▼▼▼

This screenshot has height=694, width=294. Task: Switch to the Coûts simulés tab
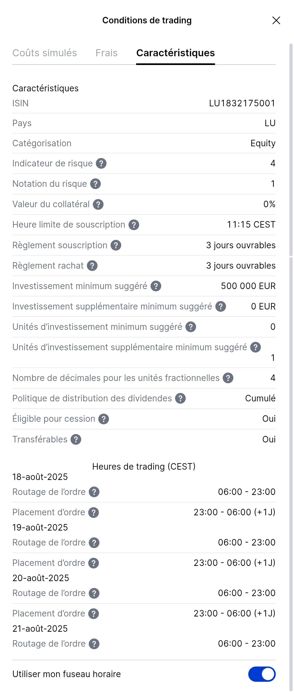click(45, 53)
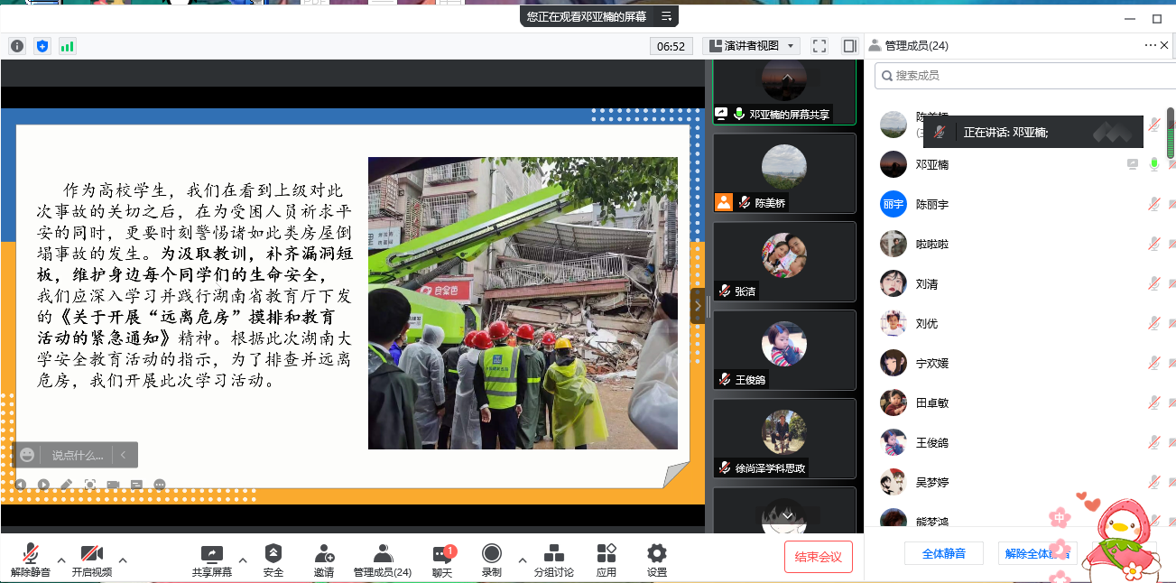Expand share screen options arrow
Viewport: 1176px width, 583px height.
[x=242, y=560]
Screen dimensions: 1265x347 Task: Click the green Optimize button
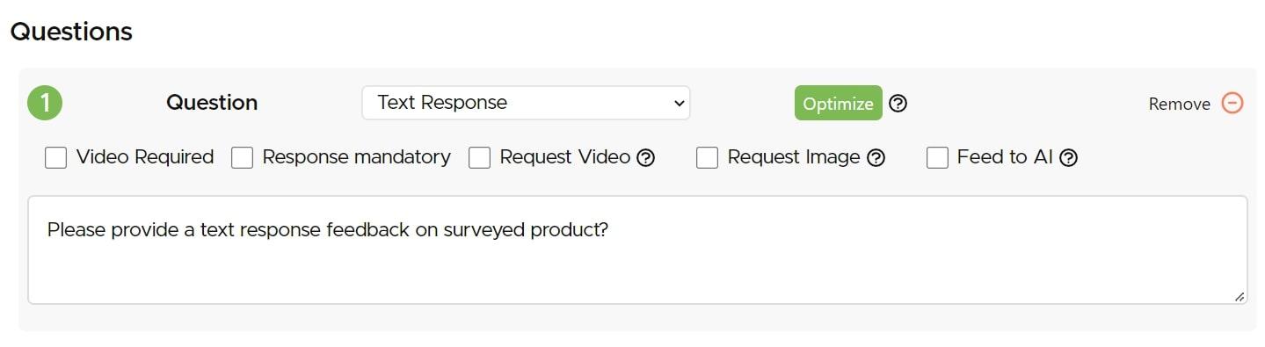coord(838,103)
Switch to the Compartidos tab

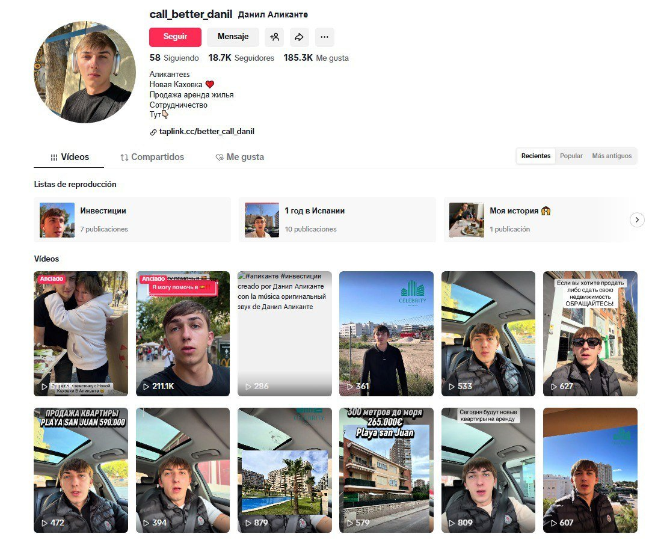point(152,157)
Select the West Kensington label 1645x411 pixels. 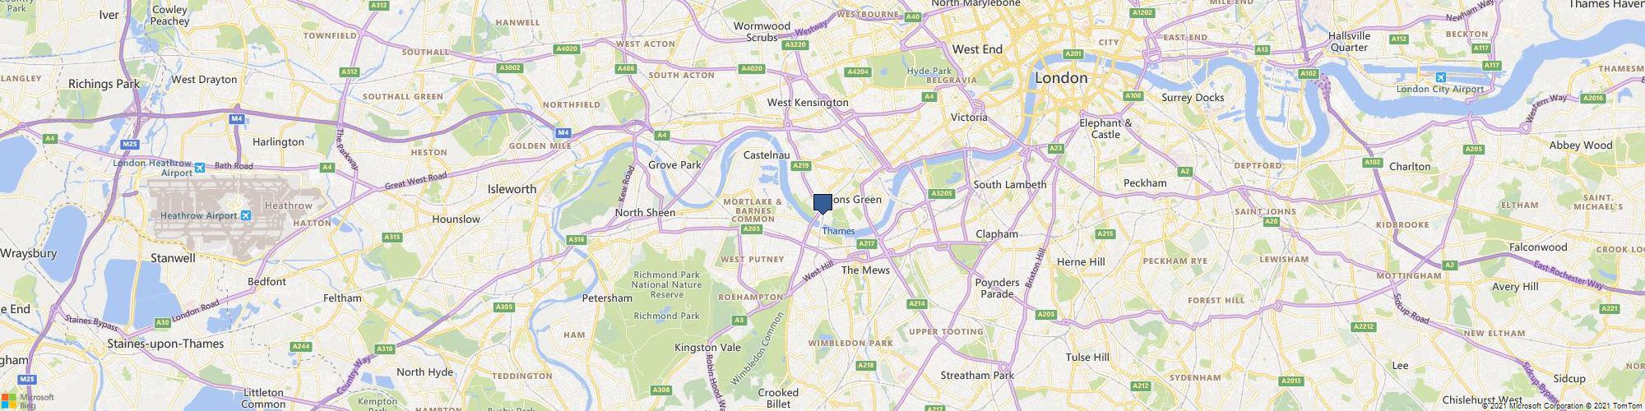click(x=807, y=103)
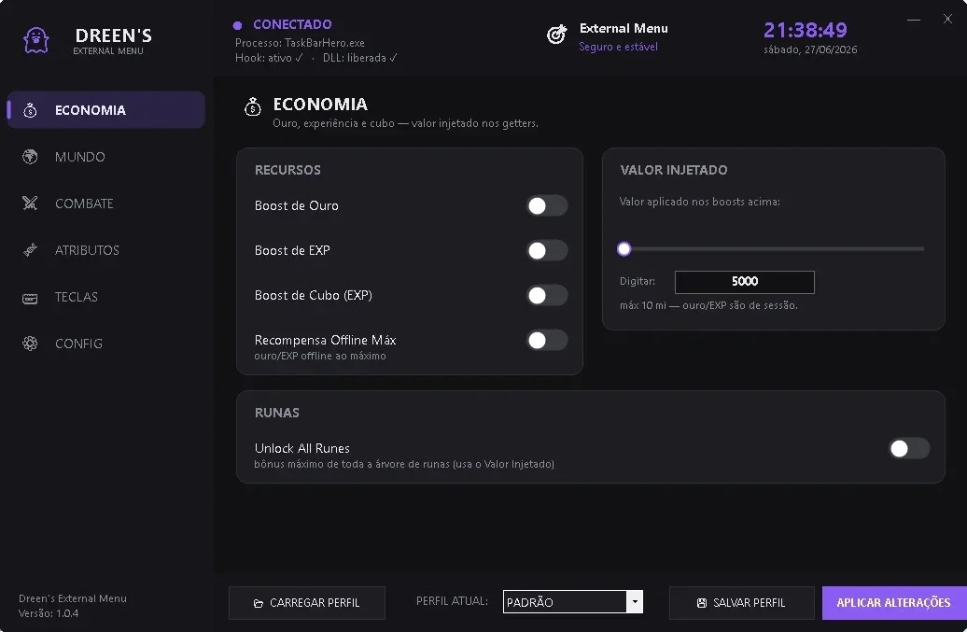Image resolution: width=967 pixels, height=632 pixels.
Task: Click the disk icon in Salvar Perfil
Action: click(702, 603)
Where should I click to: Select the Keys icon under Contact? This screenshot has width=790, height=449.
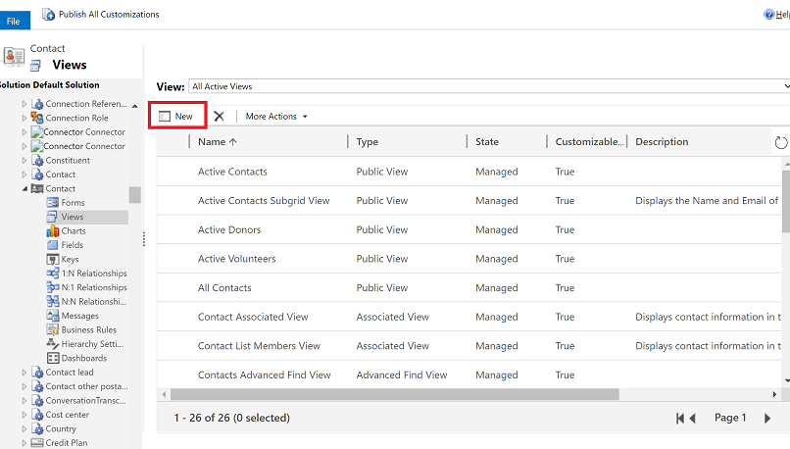53,260
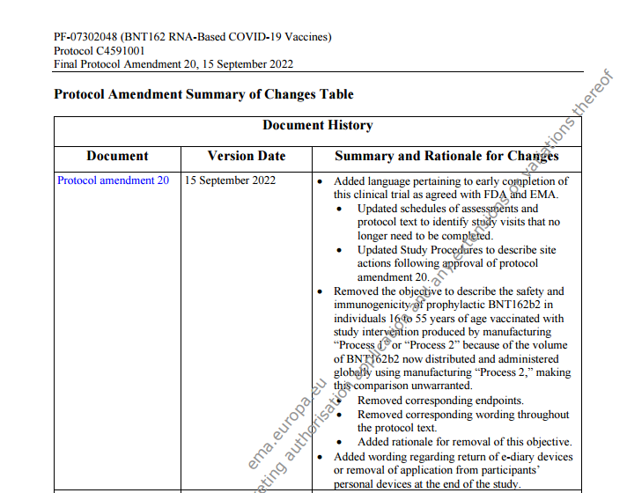Click the Protocol Amendment Summary of Changes heading
Image resolution: width=627 pixels, height=493 pixels.
[x=203, y=94]
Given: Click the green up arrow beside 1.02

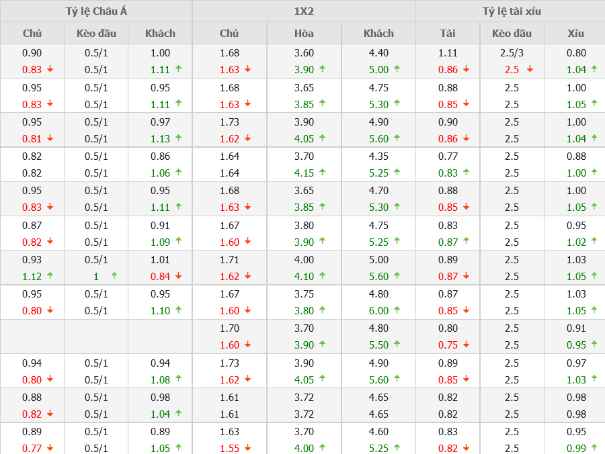Looking at the screenshot, I should pyautogui.click(x=593, y=241).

▲▲▲

▸ **Brief**
Having located the line with "Where should I", copy it exactly along with every later line through the end of the listing above, but omit the pictures.

▸ **Exercise output**
Where should I click to: Select the Keys icon under Contact? This screenshot has width=790, height=449.
53,260
Click the Protocol Amendment Summary of Changes heading
Image resolution: width=627 pixels, height=493 pixels.
[x=203, y=94]
Given: Click the green up arrow beside 1.02

Looking at the screenshot, I should pyautogui.click(x=593, y=241).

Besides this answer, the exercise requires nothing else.